Lance Abbott came out swinging with two wins and a runner-up in his first three races. By the time it was over, he’d outlasted an extremely competitive field to win his first championship.
Lance Abbott acknowledged that his racing program turned the corner last year after he refined the setup on his six-second Chevy S-10, but his first divisional win in Dallas and a Top 10 finish in the competitive South Central Division provided only a brief glimpse of what was to come in 2022. This season, Abbott came out swinging with two wins and a runner-up in his first three races. By the time it was over, he’d outlasted an extremely competitive field to win his first championship.
“I’d have to say our program turned the corner last season,” said Abbott, who began as a bracket racer and also spent time in the Texas Pro Stock Association before turning to the Top Sportsman class. “We met Marc Smith of MSR Suspension last May, and he fixed a lot of things. This year, we had our ducks in a row. I was optimistic but honestly never expected to be in this position. Marc was a big help, but I also learned a few things about mental preparation and how to control my own emotions. If you race not to lose rather than racing to win, you’re already beat, and I got a better handle on that this season.”
Abbott doubled up at the Division 4 race in Dallas and then went to the final round of his next divisional race in Tulsa, Okla. Even then, a championship wasn’t exactly the first thing on his mind. That came much later in the season.
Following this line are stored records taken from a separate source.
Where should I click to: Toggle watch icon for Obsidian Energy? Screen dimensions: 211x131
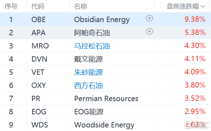149,18
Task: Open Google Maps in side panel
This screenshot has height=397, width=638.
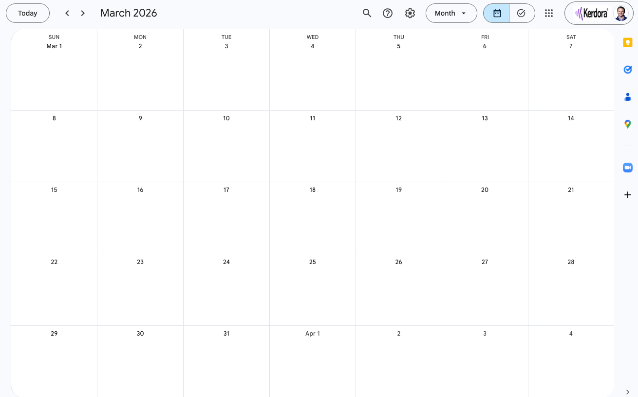Action: click(x=628, y=124)
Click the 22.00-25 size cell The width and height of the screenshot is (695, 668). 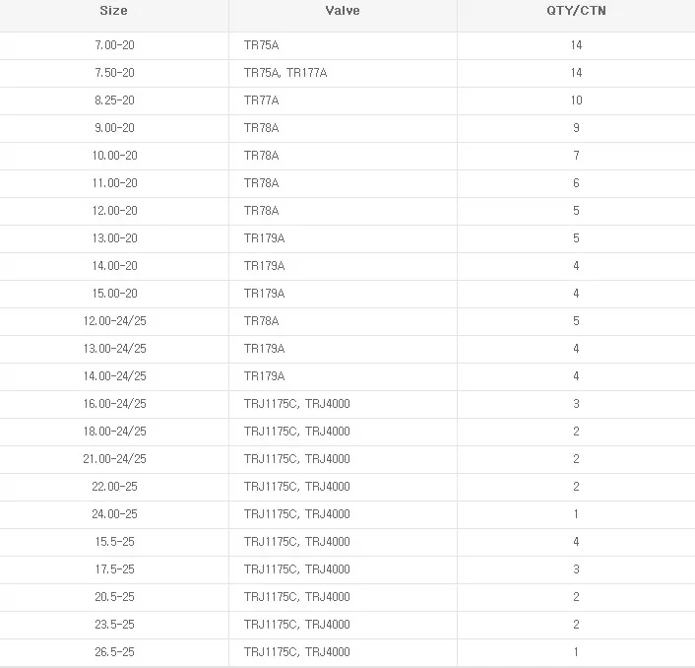pyautogui.click(x=113, y=487)
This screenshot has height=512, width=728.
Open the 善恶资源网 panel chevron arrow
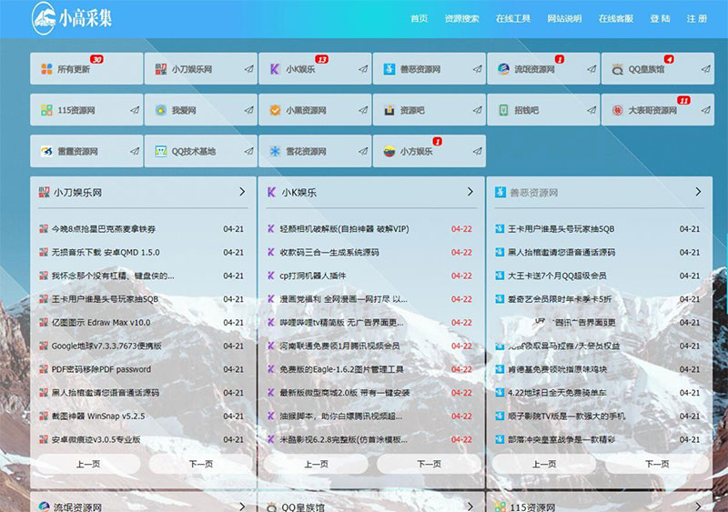(x=698, y=192)
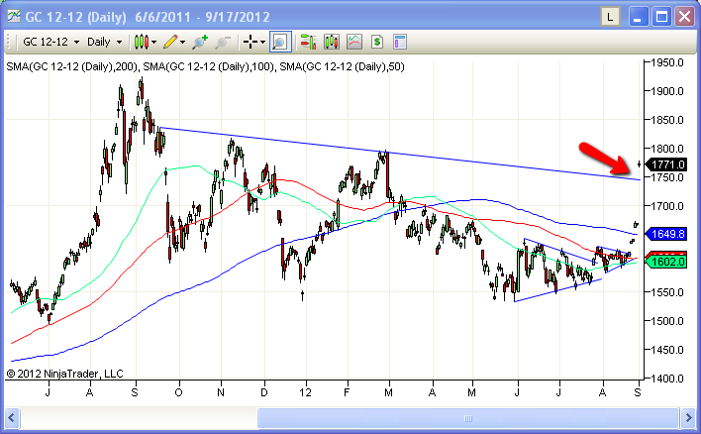
Task: Open the cursor type dropdown arrow
Action: point(263,42)
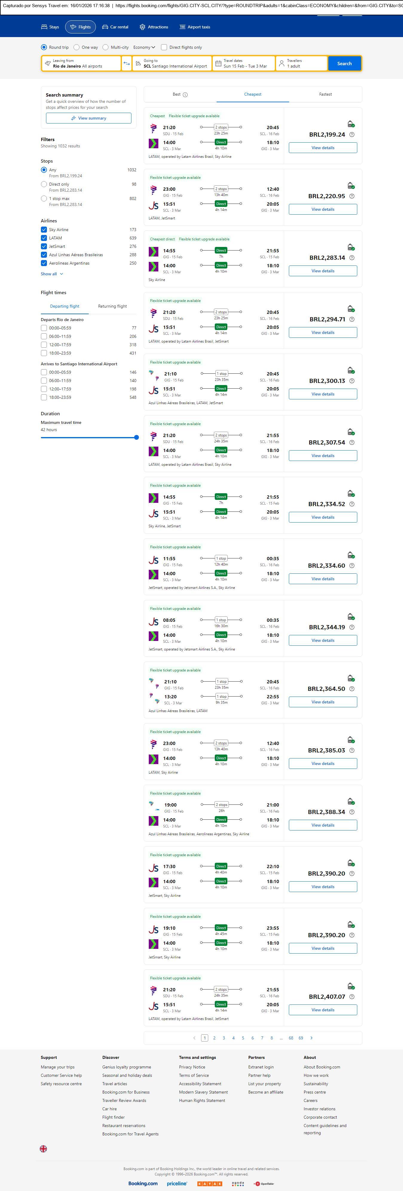The width and height of the screenshot is (403, 1191).
Task: Click the next page arrow in pagination
Action: point(311,1038)
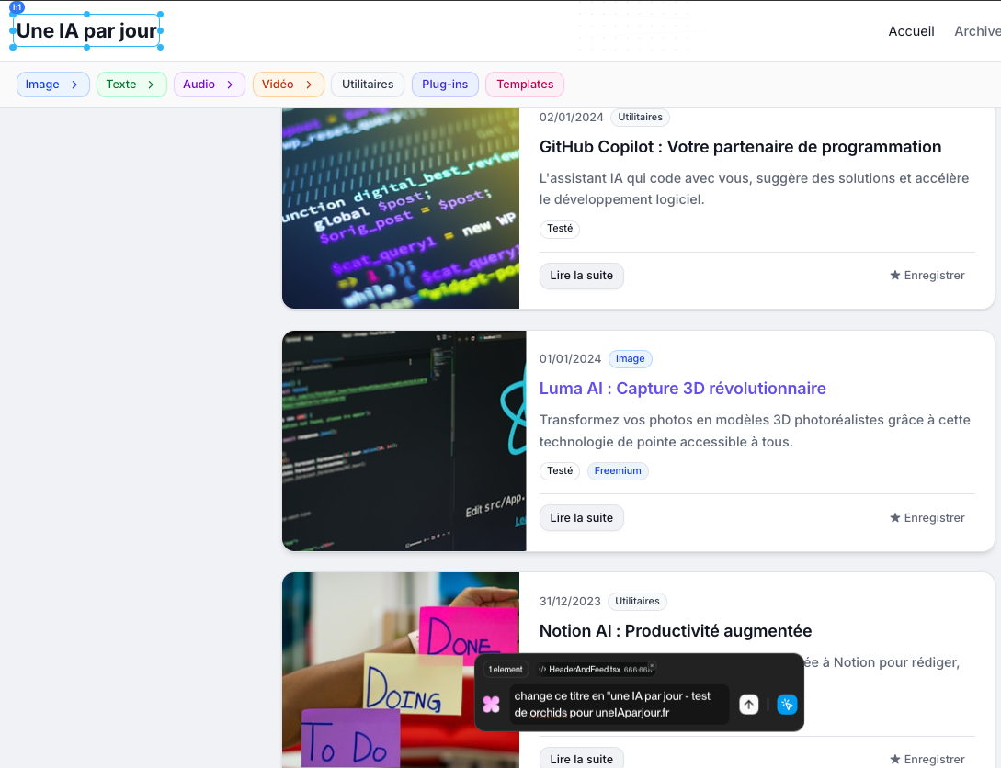Open the GitHub Copilot code thumbnail image
This screenshot has width=1001, height=768.
[401, 208]
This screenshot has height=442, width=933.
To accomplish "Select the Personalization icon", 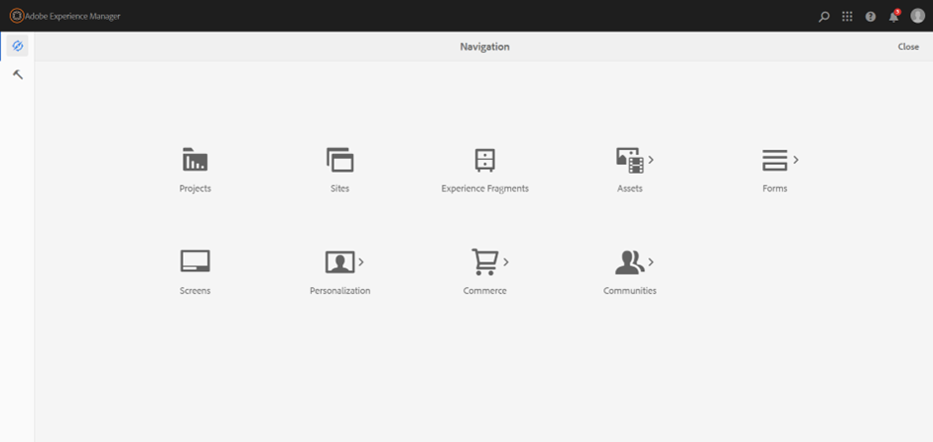I will pyautogui.click(x=339, y=262).
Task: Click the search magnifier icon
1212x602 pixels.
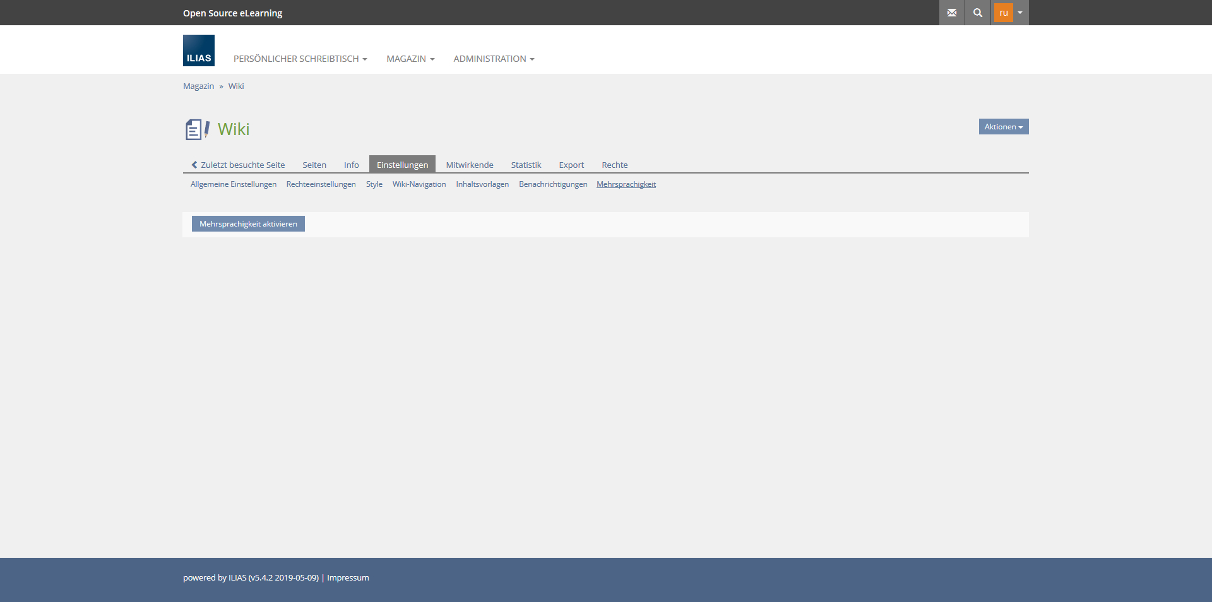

“My wife had a baby in March, so Dallas was the first race of the year, and we scrambled just to make that,” Abbott said. “We build our own engines with my dad’s help, and we had to work just to finish the car. When I doubled up in Dallas, I was thrilled just to have two Wallys. That’s the best trophy you can have, but I didn’t even think about points. I’ve never raced for a championship before. I mostly go to win and to have fun. My wife is the one who pushed me to go to Tulsa, and after we got to the final there, we liked our chances of winning the division and then started to look at some national events because you never know if you’ll be in this position again. Topeka and Brainerd made the most sense, so we just went from there.”
Abbott scored a third divisional win in Topeka but struggled at his first two national events, including Brainerd, where he encountered a parts failure. Fast forward to the end of the season, and Abbott made the decision to head west to finish out his season over a three-week span in Las Vegas and Pomona. At that point, he was easily part of the championship discussion, but so were at least a half dozen other drivers.
For an NHRA Sportsman racer, it’s hard to imagine any situation more pressure packed than what Abbott faced when he headed into the season-ending Auto Club NHRA Finals in Pomona. Abbott was one of five title contenders still in the running for the championship, which meant there was a strong likelihood that in order to win the title, a racer would have to win the race. The fact that Abbott hadn’t previously won a national event didn’t factor much into his thinking.
“Two weeks before we left for Las Vegas, I was fully immersed in all that [points],” Abbott said. “I had so much anxiety. I’d have one good day where I felt really optimistic and another where I got down on myself. Finally, I turned all of it off and just said to myself, ‘Whatever will be, will be, and I’ll be happy with whatever it is.’ ”
Abbott was joined in Pomona by fellow title contenders Vince Hoda, Don Meziere, Ed Olpin, and Richard Okerman, and the rest of the 32-car field also had plenty of talent. With each passing round, the pressure increased, but Abbott held firm, making three very competitive runs in order to make it to Sunday’s semifinal round. Facing fellow title contender Olpin, Abbott made what could easily be considered the run of his life when he delivered a perfect .000 reaction time and a 6.886 against his 6.88 dial to officially clinch the title. Although the final was a mere formality at that point, Abbott delivered again when he topped Hoda to win his first national event title.
“I don’t think I’ve ever had a six-pack, at least with someone else in the other lane,” Abbott noted. “By that point, I was really feeling the pressure. My wife is an engineer, so she had a spread sheet with all the points, so we knew for certain that if I got past the semi’s, we’d have it sealed. I was set up to run my dial, but I didn’t expect to have a perfect light. Then, after we clinched the championship, I really wanted to win the race. The little [divisional] Wallys are great, but I wanted a big one from a national event. It’s amazing how it all worked out.”
Abbott gets a lot of support from his family beginning with his parents, Kenneth and Barbara, and his wife, Liz, and their kids, Madison, Jackson, Connor, and Charlie, and his in-laws, Jeff and Ethel Jeffries. He also thanked Abbott Racing Heads and Engines, John Satterfield of Dambest, and Marc Smith of MSR Suspension.